An App Store for the desktop: Was WIRED right about the death of the web? By reducing the cost and effort of installing applications, Apple closes the gap on web apps, but with a great desktop experience, and money in the pockets of developers. Over time, might this put pressure on web-app developers to be more “app like?” What would that be like?
Launchpad: A home for your apps that looks just like an iPad or iPhone. This makes the Mac look and feel more like an iOS device, reducing the barrier to adoption: learn once, buy all. More importantly, this changes the icon/desktop file system metaphor we’ve had for 25 years (also the thing that usability professionals know people struggle the most with.)
Full-screen apps: This allows designers to create more innovative, elegant, fully immersive experiences that don’t necessarily look like the OS–and that could mean UI innovation.
Okay, I’ll stop complaining like a small child and grow up a little bit. I’ll complain like an adolescent.
Quickly, I’ll give you a little background so you know where I’m coming from.

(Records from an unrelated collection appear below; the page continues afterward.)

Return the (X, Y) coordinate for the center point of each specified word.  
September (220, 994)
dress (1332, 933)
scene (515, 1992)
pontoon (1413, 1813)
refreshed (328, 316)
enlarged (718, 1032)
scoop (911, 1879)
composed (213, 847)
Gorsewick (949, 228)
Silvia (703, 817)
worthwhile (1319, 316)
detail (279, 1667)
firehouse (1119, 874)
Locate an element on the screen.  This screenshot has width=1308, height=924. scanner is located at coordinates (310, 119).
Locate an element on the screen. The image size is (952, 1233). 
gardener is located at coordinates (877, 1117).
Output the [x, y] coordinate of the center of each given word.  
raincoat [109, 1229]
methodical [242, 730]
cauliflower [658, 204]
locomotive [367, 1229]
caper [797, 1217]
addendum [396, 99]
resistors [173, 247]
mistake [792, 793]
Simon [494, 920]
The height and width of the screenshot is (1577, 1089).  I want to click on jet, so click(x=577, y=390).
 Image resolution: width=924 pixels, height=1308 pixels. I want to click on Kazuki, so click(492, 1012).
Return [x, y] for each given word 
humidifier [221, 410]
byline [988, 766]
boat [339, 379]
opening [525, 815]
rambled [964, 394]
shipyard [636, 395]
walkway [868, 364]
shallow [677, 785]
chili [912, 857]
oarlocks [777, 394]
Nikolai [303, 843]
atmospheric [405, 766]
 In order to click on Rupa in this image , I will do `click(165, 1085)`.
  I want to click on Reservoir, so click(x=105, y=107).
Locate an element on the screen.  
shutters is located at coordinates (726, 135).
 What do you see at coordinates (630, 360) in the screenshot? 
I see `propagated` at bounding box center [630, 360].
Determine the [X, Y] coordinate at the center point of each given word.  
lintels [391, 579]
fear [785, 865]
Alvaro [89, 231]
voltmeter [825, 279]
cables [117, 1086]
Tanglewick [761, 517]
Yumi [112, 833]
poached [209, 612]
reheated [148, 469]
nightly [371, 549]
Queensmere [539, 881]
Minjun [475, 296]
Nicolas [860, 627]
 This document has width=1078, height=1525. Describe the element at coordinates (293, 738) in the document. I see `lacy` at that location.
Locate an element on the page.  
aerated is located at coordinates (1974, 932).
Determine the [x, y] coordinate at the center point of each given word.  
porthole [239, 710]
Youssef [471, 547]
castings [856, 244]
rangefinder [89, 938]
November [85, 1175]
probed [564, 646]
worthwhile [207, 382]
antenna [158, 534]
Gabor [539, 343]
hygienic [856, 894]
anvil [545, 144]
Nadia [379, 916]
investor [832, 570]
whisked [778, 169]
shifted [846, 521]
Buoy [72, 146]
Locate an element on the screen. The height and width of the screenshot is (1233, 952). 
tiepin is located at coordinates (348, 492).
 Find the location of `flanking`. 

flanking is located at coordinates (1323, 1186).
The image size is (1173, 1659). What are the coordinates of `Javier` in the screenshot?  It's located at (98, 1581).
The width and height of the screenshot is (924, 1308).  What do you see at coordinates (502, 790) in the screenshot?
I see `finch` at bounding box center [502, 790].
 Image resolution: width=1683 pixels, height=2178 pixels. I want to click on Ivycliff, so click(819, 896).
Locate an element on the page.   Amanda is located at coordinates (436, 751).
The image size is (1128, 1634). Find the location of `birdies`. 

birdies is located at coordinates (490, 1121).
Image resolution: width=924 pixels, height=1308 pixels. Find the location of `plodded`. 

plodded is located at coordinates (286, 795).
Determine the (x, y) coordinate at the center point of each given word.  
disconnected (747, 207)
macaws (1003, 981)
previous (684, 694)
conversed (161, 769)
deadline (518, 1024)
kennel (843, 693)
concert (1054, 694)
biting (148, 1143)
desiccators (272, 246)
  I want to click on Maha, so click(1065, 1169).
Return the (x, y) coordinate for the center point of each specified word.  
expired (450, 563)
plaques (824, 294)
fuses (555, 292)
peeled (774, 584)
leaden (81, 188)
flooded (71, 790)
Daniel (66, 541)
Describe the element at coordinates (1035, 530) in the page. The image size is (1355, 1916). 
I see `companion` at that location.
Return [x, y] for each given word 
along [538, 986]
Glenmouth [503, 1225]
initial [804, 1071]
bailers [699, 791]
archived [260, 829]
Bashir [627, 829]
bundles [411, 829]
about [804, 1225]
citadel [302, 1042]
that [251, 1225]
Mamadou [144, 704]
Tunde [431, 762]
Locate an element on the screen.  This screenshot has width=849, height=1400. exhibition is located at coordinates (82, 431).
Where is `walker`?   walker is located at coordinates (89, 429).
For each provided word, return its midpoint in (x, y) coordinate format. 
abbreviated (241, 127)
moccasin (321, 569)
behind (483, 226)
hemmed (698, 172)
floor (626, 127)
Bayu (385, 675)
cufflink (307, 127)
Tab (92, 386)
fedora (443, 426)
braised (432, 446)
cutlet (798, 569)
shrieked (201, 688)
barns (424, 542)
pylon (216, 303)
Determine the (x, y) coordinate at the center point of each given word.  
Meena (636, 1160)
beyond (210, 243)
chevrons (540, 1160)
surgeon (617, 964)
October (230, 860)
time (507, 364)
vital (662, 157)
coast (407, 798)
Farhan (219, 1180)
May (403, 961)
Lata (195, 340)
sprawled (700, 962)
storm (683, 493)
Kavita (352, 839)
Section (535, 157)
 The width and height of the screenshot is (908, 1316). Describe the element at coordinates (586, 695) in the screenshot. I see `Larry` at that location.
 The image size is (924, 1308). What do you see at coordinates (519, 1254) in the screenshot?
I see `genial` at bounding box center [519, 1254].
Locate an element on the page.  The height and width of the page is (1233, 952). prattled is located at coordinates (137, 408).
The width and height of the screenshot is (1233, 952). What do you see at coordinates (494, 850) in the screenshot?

I have an iPhone and an iPad; I love them both.
The iPad iOS, however, is terrible. It’s not that it functions poorly… it’s just… lazy! On the one hand, I understand the benefit to making it just like the iPhone OS; it can be easily navigated by anyone who has used an iPhone.
But that’s the problem! It’s not an iPhone! The entire user experience is completely different on an iPad than on an iPhone.
It’s not like apple doesn’t know this, either. The best apps (including apple apps like the calendar) are tailored to the new device. The iphone “launchpad” is archaic and silly on this big screen. Surely apple could have come up with a better way to get around. There should be more sweeping gestures! There should be grouping and pinching and dragging.
The best iPad apps are things that could never be done on the iPhone. They are tailor fit for the device (which is marvelous). They take advantage of the real estate.
It’s weird, I’m so happy with the iPad, while at the same time, I am so mad at it for such an easy (for apple) thing to get right.
Enough ranting… I should probably respond to the points you raised in your post!
I definitely think that including apps for the desktop is a good idea. It allows developers the ability to take over the entire UI more readily. Developers don’t deserve to be relegated to a window… I think a lot of good innovation will come from this sort of freedom.
Apple is clearly taking us there with OSX. They agree that multitouch should be handled by a pad, not the screen on keyboard-based devices. We’ve seen desktop-as-giant-multitouch control for decades, so I don’t think what they’re proposing is novel or even unexpected.
But the specifics of their concept are questionable. I’m not convinced that seeing all your fingertips on the screen would be usable vs. a single pointer. Think about it, you want to target one thing, but you’ve got 10 crosshairs on the screen and you now need to decide which one is going to take action. In that situation, who wouldn’t use their dominant index finger? And if so, why display the clutter of the other 9 fingers?
The “linear window manager” seems tedious–they say having everything in a row is simpler, but I see it as unnecessarily restrictive. I think the new OSX Mission Control feature does the same thing, better.
Yah I am not digging this interface whatsoever. I like having control of my windows. Plus why would I need more then one pointer on a screen. I’m a pretty smart guy but would I be doing more then 1 thing at a time. Not to mention WORK; how much physical work is needed in order to do anything. I can move my mouse pointer 24 inches across the screen in a split second with the flick of my wrist.